By Linda Larsen, About.com

I have no idea why this is called 'antique'. Frozen broccoli is used, but that certainly wouldn't be old broccoli! My mother first got this recipe from my aunt in the 1970s. I remember my aunt, Carol Sue, saying 'we eat this like it's candy'. Well, since broccoli wasn't anybody's favorite dish at the time, my mom made it immediately. And it is delicious! Not quite like candy, but then, what is?

Prep Time: 25 minutes

Cook Time: 40 minutes

Ingredients:

  • 2 (16 oz.) pkg. frozen broccoli spears, thawed and drained
  • 16 oz. pkg. frozen sliced carrots, thawed
  • 10 oz. can small white onions (NOT pickled)
  • 1/4 cup butter
  • 1/4 cup flour
  • 2 cups milk
  • 1/4 tsp. salt
  • 1/8 tsp. white pepper
  • 1 cup shredded Cheddar cheese
  • 1/4 cup grated Parmesan cheese
  • 1 cup soft bread crumbs
  • 3 Tbsp. melted butter
  • 1/4 cup grated Parmesan cheese

Preparation:

Place thawed and drained vegetables in a 13x9" glass baking dish and mix gently to combine.
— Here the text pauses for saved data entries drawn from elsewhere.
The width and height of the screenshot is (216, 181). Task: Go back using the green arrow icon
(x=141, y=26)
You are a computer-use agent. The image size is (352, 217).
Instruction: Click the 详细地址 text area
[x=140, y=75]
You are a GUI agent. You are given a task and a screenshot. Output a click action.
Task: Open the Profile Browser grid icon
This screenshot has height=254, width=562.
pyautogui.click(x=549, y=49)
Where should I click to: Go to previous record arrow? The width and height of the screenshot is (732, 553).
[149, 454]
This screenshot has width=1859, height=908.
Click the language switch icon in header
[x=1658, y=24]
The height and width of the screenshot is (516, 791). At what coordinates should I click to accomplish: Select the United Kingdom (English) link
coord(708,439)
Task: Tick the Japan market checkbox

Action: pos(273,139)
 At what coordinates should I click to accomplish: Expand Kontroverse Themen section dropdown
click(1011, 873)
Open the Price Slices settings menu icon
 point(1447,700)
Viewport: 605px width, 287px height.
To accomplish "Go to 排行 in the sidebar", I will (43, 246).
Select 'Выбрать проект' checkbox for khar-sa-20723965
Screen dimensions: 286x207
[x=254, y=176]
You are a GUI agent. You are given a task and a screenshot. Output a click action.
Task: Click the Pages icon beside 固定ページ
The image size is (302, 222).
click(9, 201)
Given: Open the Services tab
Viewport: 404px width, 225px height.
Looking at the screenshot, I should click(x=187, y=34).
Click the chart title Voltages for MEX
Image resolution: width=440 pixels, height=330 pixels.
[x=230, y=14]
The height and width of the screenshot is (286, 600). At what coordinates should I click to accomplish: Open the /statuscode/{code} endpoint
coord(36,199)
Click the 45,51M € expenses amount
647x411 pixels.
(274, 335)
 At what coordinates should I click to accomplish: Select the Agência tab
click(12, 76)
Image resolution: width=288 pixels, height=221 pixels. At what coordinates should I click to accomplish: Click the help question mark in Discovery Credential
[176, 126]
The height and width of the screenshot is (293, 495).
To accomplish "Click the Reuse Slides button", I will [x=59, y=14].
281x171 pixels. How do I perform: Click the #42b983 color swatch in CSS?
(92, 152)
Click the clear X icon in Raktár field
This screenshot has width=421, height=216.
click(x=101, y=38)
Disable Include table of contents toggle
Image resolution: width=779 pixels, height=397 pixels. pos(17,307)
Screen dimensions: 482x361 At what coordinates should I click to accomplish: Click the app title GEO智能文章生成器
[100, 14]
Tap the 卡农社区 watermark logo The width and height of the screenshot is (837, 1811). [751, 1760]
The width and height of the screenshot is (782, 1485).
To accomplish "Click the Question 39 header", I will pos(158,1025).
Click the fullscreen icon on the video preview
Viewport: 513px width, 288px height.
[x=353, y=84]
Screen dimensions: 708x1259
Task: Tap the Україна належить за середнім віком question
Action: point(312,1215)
Set aside.

In heavy saucepan over low heat, melt 1/4 cup butter. Stir in flour with a wire whisk. Cook over low heat for three minutes, stirring constantly (this mixture is called a roux). Do not allow the mixture to brown. Gradually stir in milk, whisking constantly. Cook over low heat for 3-5 more minutes until sauce begins to thicken. Season to taste, then stir in 1 cup Cheddar cheese and 1/4 cup Parmesan cheese. Remove from heat and stir until the cheese melts and the sauce blends. Pour over vegetables in baking dish.

In small bowl, combine bread crumbs and 3 Tbsp. melted butter and stir to mix well. Sprinkle over cheese sauce. Then sprinkle with 1/4 cup Parmesan cheese. At this point, you can cover the casserole and refrigerate up to 24 hours.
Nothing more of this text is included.